* _MATERIAL FOR THIS EXERCISE_:
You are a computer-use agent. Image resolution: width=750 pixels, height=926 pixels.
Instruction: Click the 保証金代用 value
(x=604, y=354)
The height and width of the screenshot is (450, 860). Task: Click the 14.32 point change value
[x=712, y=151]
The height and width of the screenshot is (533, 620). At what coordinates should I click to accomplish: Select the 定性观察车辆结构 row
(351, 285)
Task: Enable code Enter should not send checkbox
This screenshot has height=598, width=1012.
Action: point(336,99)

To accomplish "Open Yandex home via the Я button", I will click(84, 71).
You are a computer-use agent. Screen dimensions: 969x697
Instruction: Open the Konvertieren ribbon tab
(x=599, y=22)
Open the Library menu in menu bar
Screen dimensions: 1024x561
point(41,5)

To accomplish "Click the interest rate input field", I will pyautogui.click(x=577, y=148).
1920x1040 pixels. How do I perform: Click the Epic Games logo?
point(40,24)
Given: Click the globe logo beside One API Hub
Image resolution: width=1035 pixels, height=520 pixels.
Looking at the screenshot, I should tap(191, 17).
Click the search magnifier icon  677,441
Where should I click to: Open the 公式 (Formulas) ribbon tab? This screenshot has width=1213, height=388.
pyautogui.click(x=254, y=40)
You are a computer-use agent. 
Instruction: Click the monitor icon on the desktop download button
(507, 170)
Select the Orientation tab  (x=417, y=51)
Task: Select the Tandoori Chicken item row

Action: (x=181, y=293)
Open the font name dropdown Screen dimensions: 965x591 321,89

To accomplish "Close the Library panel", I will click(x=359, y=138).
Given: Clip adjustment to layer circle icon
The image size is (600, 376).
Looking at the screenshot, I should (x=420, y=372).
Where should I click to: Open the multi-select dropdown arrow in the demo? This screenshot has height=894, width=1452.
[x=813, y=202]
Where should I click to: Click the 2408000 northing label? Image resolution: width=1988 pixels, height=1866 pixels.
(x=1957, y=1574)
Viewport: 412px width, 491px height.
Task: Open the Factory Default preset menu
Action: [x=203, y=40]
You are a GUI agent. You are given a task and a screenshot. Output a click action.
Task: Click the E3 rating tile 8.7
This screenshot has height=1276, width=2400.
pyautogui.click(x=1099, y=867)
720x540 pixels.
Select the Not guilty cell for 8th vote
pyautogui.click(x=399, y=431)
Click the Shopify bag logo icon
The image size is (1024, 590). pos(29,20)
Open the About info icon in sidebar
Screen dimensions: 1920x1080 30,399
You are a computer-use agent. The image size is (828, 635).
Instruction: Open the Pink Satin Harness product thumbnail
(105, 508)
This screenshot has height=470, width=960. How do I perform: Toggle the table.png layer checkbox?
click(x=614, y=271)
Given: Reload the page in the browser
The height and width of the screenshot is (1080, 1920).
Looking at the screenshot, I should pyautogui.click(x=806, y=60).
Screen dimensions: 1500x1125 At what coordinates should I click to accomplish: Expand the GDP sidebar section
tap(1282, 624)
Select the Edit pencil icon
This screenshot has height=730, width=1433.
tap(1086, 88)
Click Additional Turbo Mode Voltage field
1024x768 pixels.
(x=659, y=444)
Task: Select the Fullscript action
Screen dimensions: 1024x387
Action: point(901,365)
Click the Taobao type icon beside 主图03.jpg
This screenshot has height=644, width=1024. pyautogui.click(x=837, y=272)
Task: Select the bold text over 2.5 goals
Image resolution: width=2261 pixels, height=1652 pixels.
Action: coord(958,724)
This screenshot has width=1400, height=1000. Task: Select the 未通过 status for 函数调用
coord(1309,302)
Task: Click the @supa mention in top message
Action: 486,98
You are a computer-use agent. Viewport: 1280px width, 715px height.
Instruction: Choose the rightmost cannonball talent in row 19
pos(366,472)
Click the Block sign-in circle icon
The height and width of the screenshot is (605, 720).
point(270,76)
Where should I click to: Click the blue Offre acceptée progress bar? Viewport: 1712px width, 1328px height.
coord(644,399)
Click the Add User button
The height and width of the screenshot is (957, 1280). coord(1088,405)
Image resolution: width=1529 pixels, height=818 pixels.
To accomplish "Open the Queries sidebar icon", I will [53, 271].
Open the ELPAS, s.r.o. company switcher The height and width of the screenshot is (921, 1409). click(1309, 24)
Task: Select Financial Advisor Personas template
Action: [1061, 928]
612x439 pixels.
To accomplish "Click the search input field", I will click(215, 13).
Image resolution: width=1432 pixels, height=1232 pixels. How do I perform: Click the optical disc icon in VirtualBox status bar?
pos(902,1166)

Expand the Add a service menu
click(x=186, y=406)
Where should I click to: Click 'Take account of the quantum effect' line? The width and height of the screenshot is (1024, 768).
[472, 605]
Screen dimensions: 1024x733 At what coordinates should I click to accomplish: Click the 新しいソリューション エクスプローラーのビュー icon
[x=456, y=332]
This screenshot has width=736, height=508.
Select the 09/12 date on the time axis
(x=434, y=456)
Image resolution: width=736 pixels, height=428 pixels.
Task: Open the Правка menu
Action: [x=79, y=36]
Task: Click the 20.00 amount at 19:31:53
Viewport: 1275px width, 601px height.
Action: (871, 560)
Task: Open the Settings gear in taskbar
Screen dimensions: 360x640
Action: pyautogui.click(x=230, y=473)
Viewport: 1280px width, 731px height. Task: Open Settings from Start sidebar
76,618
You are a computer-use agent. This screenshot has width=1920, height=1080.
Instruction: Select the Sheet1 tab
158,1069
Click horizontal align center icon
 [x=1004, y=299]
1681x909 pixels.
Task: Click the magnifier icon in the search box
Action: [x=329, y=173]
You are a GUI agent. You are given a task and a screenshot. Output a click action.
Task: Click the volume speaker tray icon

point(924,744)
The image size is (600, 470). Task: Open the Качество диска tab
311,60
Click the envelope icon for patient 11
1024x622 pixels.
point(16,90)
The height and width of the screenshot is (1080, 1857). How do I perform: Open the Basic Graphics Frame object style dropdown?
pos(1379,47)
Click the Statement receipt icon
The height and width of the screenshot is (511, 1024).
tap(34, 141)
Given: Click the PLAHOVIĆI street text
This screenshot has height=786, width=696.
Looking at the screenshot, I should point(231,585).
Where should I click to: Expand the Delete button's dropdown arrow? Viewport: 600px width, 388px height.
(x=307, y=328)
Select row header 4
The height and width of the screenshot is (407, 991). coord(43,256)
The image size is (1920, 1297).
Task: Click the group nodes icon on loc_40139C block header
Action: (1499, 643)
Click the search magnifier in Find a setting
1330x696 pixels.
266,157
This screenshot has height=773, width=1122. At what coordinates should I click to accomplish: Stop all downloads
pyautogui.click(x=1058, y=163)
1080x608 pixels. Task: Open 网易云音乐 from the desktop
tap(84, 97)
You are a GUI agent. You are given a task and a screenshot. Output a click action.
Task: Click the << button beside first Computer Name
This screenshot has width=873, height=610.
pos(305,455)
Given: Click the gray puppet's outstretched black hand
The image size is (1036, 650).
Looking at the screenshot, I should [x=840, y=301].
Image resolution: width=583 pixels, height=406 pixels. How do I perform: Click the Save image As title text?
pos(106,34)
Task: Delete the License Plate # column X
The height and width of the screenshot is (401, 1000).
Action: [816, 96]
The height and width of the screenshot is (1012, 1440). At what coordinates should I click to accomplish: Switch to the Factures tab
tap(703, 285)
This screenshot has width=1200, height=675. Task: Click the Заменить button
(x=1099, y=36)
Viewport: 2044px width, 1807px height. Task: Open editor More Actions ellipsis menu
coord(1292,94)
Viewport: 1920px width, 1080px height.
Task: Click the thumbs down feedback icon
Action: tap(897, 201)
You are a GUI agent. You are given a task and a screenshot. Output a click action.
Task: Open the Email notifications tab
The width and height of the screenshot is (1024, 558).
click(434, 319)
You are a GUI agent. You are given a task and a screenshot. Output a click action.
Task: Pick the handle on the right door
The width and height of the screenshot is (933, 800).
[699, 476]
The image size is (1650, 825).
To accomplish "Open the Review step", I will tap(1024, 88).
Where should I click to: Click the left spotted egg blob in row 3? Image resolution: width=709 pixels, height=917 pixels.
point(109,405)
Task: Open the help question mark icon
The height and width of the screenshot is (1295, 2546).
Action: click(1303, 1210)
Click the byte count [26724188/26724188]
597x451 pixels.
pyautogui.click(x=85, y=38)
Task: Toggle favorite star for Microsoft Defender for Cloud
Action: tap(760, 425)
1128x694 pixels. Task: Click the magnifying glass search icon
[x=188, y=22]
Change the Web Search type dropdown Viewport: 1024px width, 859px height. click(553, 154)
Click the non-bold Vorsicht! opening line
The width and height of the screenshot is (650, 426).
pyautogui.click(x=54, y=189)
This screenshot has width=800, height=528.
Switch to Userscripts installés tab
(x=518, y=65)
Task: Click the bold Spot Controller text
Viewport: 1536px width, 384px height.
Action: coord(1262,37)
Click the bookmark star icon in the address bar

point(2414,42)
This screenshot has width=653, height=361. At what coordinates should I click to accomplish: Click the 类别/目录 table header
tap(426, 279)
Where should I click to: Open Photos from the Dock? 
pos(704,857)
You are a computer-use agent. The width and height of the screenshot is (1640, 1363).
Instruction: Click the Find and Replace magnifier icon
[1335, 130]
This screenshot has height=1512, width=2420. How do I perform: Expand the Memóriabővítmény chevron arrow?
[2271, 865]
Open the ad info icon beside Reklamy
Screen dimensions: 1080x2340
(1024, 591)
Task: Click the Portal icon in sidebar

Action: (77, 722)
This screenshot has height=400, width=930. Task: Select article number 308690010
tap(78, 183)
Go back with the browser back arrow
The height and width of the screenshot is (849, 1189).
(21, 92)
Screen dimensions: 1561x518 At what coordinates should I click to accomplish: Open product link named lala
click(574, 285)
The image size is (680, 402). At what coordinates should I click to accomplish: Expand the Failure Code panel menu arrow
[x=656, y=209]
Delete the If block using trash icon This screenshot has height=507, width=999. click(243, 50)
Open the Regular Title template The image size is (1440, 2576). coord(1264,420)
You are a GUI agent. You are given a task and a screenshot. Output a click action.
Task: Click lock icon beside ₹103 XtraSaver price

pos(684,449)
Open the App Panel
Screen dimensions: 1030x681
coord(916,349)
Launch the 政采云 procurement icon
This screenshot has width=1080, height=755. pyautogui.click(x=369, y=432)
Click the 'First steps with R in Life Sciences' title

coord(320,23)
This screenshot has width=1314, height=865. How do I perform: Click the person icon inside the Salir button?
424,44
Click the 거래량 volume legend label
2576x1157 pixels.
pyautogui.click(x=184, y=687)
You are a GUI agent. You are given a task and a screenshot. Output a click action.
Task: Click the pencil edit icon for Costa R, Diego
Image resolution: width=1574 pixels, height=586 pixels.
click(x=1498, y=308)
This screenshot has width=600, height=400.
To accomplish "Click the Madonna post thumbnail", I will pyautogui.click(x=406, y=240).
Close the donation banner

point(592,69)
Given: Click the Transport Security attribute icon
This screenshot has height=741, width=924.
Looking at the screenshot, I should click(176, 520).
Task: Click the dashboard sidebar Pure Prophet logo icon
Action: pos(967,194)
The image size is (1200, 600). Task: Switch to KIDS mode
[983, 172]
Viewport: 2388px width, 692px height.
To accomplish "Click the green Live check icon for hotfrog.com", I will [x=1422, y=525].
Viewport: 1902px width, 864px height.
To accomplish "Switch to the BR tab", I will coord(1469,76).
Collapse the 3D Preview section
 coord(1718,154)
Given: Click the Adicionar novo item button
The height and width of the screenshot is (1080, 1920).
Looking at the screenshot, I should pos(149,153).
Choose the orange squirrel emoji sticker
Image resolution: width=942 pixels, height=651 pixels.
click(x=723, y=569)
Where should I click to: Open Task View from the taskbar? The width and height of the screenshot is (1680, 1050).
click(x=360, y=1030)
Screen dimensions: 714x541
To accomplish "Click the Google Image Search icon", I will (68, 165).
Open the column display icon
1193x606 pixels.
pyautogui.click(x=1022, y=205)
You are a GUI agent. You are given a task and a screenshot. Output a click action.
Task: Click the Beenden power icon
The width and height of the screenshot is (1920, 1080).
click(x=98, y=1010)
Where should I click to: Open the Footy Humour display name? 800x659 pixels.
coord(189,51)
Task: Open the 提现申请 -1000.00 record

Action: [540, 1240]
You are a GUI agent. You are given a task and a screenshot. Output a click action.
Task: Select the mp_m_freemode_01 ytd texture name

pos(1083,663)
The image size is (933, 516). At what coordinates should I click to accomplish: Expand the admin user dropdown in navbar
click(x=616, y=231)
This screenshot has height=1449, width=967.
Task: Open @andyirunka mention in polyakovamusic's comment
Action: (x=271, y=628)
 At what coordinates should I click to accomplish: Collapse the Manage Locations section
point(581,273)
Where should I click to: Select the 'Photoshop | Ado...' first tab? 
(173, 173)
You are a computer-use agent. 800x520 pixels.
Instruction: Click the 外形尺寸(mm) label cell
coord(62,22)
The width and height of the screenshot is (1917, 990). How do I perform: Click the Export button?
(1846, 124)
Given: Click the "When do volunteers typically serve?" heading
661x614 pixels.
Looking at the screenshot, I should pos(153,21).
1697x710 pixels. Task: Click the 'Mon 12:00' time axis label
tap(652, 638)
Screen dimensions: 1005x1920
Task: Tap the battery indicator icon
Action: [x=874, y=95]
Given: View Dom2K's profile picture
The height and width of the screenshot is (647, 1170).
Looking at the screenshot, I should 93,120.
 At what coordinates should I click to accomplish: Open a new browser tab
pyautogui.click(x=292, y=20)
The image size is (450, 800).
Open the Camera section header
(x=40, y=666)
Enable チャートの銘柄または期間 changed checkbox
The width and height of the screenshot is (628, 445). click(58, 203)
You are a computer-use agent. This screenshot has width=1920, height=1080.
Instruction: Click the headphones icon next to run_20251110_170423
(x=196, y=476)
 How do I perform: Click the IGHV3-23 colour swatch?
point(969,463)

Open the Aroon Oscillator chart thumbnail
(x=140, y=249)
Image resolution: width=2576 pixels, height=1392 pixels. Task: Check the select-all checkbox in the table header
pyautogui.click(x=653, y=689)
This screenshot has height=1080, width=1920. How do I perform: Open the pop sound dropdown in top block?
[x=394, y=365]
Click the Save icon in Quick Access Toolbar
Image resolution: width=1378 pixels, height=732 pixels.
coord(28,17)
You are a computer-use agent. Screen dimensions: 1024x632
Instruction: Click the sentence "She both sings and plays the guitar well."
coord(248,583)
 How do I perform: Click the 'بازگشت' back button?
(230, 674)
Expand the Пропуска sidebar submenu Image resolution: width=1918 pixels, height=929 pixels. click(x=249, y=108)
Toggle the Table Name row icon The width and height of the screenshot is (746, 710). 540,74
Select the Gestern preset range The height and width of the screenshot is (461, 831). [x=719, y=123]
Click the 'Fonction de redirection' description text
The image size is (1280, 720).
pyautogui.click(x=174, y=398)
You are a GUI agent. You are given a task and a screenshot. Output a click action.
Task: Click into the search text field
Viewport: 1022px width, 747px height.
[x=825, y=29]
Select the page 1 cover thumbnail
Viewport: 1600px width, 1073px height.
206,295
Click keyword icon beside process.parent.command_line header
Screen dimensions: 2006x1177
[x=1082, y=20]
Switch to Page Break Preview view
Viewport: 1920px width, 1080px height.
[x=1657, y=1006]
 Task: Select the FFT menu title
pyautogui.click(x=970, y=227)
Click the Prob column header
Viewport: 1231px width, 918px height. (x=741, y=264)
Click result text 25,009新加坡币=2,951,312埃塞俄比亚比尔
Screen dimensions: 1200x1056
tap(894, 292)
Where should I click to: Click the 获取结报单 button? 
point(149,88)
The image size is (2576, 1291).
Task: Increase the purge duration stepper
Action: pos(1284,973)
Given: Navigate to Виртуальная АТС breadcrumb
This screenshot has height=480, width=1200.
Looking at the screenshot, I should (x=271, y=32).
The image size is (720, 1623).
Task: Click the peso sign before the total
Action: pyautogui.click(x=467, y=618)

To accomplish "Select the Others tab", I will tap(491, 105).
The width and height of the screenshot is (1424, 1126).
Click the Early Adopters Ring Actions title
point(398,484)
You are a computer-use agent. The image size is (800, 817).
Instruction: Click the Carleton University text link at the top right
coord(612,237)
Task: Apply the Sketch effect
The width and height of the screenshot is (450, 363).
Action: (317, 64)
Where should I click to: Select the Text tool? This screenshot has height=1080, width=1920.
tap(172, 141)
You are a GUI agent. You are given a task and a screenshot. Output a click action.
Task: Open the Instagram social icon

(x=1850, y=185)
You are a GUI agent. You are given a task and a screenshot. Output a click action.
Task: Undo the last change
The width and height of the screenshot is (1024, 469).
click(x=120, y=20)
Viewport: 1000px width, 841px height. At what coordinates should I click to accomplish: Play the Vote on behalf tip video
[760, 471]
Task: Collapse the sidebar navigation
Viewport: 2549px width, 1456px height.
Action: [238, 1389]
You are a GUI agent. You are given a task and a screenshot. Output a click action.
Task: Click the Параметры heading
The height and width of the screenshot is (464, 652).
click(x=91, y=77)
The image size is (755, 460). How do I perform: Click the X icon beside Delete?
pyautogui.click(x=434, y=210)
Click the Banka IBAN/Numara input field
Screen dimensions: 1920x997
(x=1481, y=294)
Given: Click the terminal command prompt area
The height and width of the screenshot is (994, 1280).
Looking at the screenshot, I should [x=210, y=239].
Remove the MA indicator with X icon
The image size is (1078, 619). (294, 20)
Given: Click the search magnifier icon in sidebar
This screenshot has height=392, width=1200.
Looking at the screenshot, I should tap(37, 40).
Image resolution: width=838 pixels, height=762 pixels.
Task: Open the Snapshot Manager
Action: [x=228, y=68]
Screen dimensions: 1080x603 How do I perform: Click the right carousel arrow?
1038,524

* _GIVEN INSTRUCTION_: Reproduce, unchanged, the stretch of the items above that opens with the line containing "Given: Click the Adicionar novo item button" and closes with the line containing "click(x=723, y=569)", both of those lines included.

* _PROBLEM SOLUTION_:
Given: Click the Adicionar novo item button
The height and width of the screenshot is (1080, 1920).
Looking at the screenshot, I should pos(149,153).
Choose the orange squirrel emoji sticker
Image resolution: width=942 pixels, height=651 pixels.
click(x=723, y=569)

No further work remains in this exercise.